> Document extract

If we are given groups $K$, $H$ and $G$, such that $K \leq H\trianglelefteq G $ and $H$ is cyclic. Prove that $K\trianglelefteq G $.
My work:
Let $H=\langle x \rangle, x \in G$ and $K=\langle x^{k} \rangle$ for some int. k.
if we pick $(x^{k})^{n} \in K$ for some n how do we prove that:
$g \in G$,
$g( (x^{k})^{n})g^{-1} \in K$, since $x^{k} \in H$, can we say $g(gx^{k}g^{-1})^{n}g^{-1}$ and move forward from here?
On
Lemma: In cyclic group for every possible order, there is a uniqe subgroup.
$$K^g\leq H^g=H$$ and since $K^g$ is also a group, we must have $K^g=K$ ....
In general, if $K$ is characteristic in $H$ and $H$ is normal in $G$ then $K$ is normal in $G$ and every subgroup of a cyclic group is characteristic.

> Recorded data
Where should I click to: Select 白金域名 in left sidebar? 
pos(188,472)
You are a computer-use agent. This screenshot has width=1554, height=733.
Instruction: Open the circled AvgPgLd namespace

> Task description
Pick up the forum thread about subgroups of a cyclic normal subgroup where it stops, and write the next part. You won't need the data for this.

> Final result
On
I assume your groups are finite, but the argument can be adapted to work in general.
Have you seen the result that a cyclic group of order $n$ has exactly one subgroup of order $m$ for each divisor $m$ of $n$?
Then if $K$ has order $m$, and $g \in G$, $g^{-1} K g$ is another subgroup of $H$ of order $m$, and thus...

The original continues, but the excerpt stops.